National Geographic Daily News
Sugar maple leaves in front of a yellow birch tree.

Sugar maples (such as this one in Baxter State Park, Maine) offer some of the most brilliant fall foliage.

Photograph by John Eastcott and Yva Momatiuk, National Geographic

Brian Handwerk

for National Geographic News

Published October 3, 2012

There may be one upside to the United States' dry summer—a brilliant fall leaves season, especially in the Northeast. (Related pictures: "Drought Parches Much of the U.S.")

Moderate drought can increase concentrations of anthocyanins, the natural pigments that produce the reds and purples in tree species including ash, black gum, sumac, and some maples, according to Donald J. Leopold, a dendrologist—or tree scientist—at the SUNY College of Environmental Science and Forestry in Syracuse.

"From what we've seen so far, the trees that have the potential for producing lots of anthocyanins look as good as they've ever been this year," Leopold said.

Weather in the coming weeks, including temperatures and rainfall, will determine just how brilliant this year's leaves will be in the Northeast and across the country.

And how long they last may depend on storms, like 2011's Halloween surprise snowfall, which abruptly ended the fall foliage season in much of the U.S. East.

"Once the leaves get to their peak color, they can stay on a tree for maybe to five to seven days-unless there is a really strong storm with heavy rain and 50-mile-per-hour [80-kilometer-per-hour] winds," Leopold said.

(Get details on a leaf-peeping app.)

Why Leaves Change Color

Leaves begin to turn colors each year when shorter days signal the arrival of autumn. The shift prompts some trees to recoup nutrients such as nitrogen and phosphorus before they shed their leaves for the winter. (Related: "Why Do Fall Leaves Change Color?")
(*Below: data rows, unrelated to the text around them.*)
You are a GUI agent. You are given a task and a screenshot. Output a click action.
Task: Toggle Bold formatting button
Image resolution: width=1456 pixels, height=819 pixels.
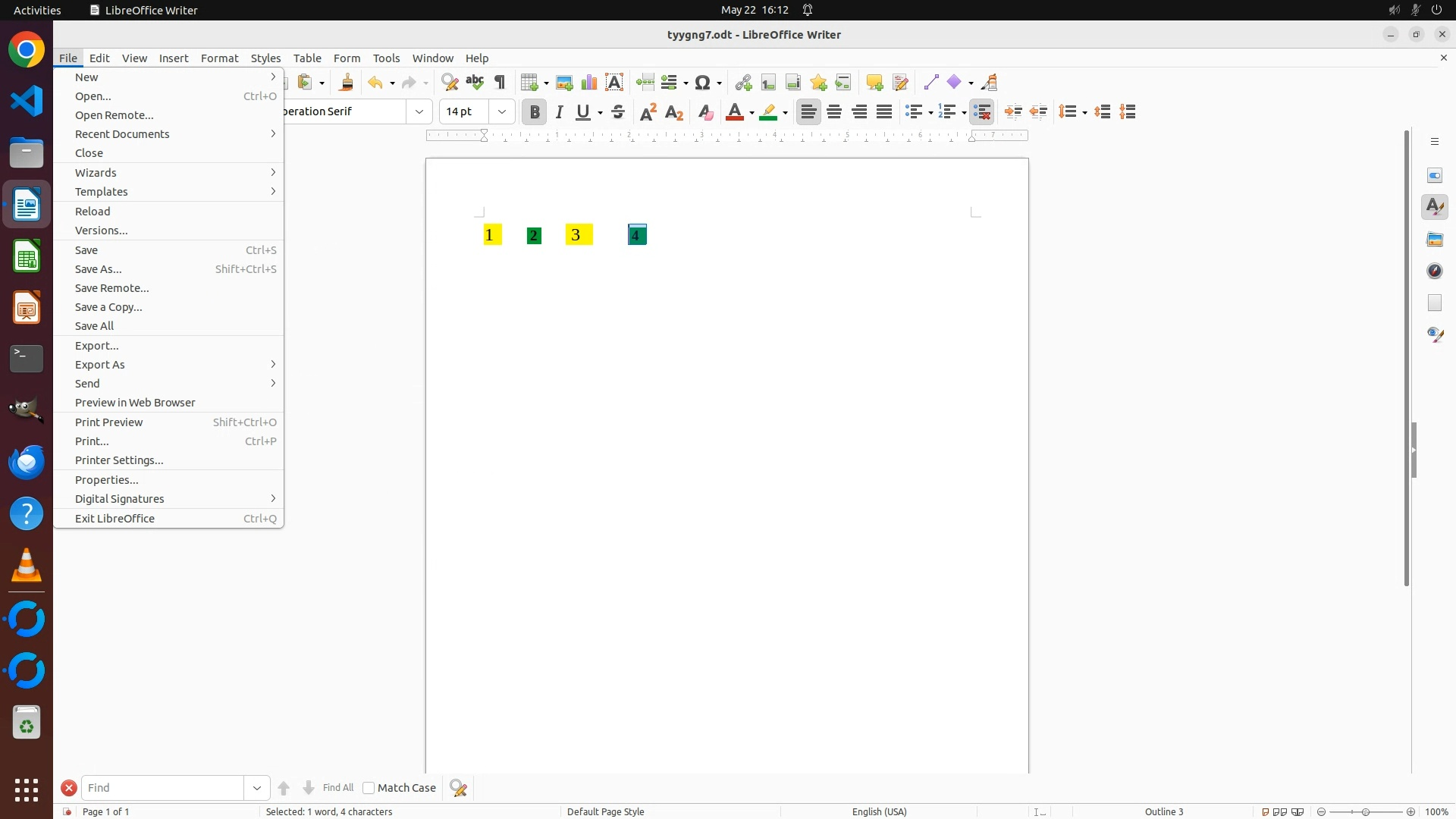535,112
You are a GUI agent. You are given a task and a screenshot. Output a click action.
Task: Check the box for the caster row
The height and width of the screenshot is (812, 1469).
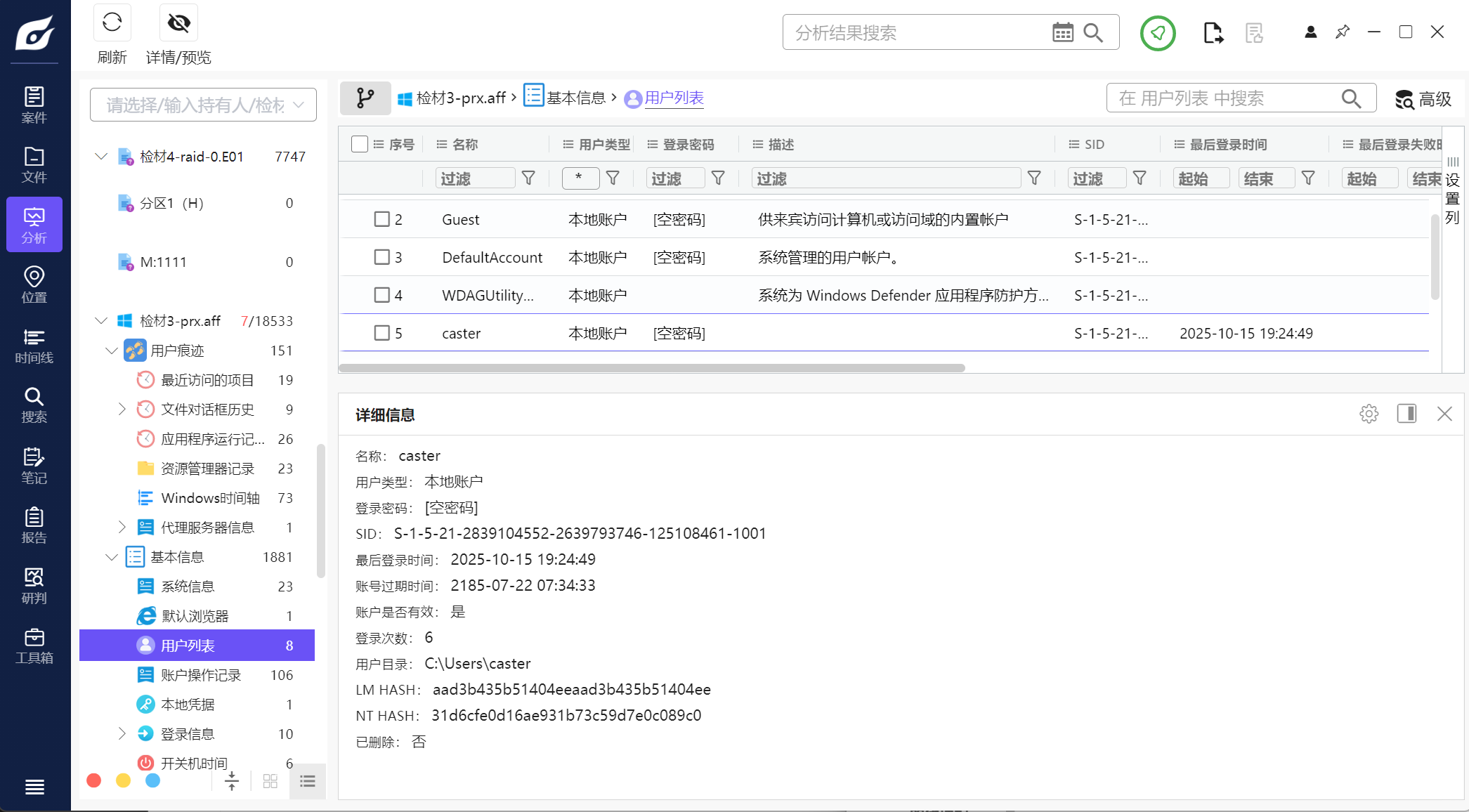381,333
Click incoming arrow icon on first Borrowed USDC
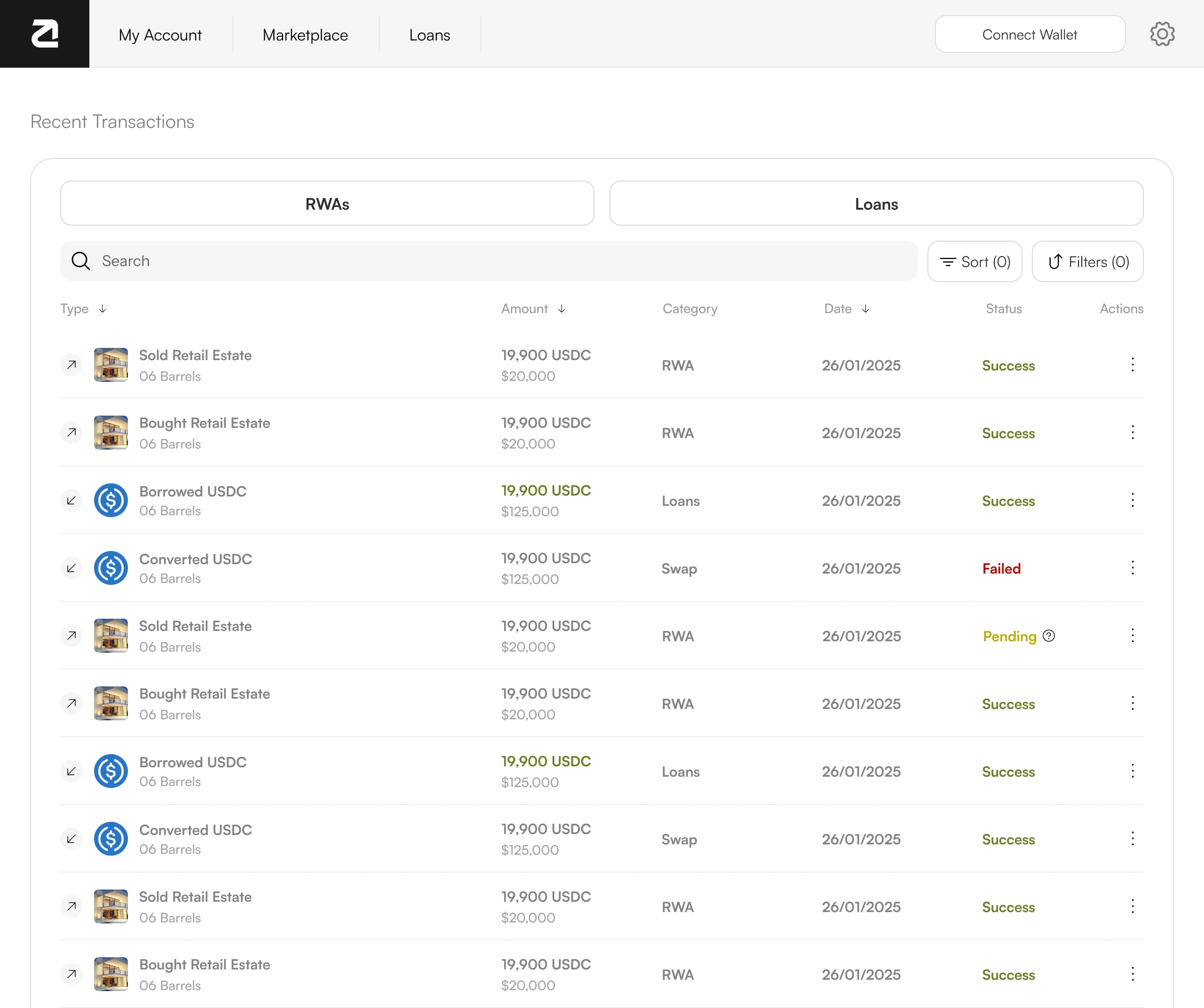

Some species also produce reddish anthocyanins in the autumn for reasons that scientists don't entirely understand. The compounds may serve as antifreeze, sunscreen, or even insect repellent for the tree.

Natural pigments that produce yellow, orange, and brown colors, called carotenoids, are always present in leaves. They emerge only when photosynthesis stops and chlorophyll, which masks the cartenoids with green color, fades away.
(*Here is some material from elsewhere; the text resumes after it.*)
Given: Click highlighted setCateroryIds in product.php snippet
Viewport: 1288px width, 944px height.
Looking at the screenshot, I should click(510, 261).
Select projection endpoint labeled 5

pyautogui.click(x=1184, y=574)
Both processes are now well underway. "If anything, I think this season might peak a week or so early," Leopold added, "because of the early start and because it has been cool at night recently. It's really just ideal conditions for fall color in the Northeast."
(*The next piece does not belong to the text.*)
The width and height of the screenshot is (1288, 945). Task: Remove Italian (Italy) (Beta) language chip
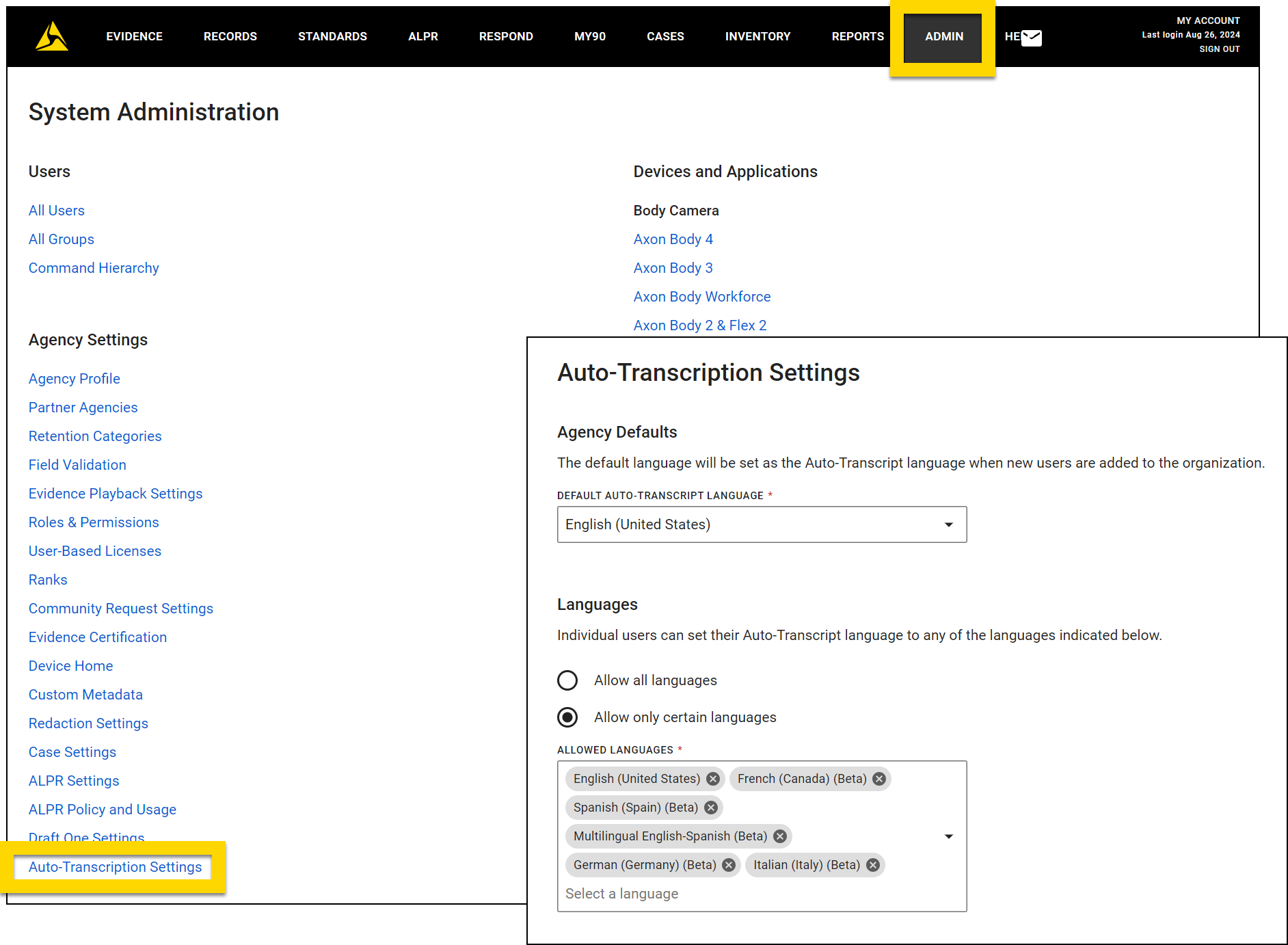click(872, 864)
Fall Leaves Brilliant in Rockies, Too

Fall colors are also especially vibrant in other parts of the country right now, including the U.S. Rocky Mountains, Leopold noted. (See our scenic guide to the best fall foliage.)

Colors have "already peaked at the higher elevations, and I understand that with the dry conditions, the usually phenomenal aspen display was really good this year."

The Midwest, on the other hand, suffered extreme drought last summer.

"They simply don't have the foliage potential, so it's not as noticeable. Fall colors in the Midwest tend to be rather boring," said Leopold, who is himself a native Midwesterner.

Increasingly, people can see some of the Northeast tree species' fall colors in other places,  he added.

"We've really lucked out by having 20 types of trees, which are naturally occurring in the Northeast, that people plant all over the country just for fall colors."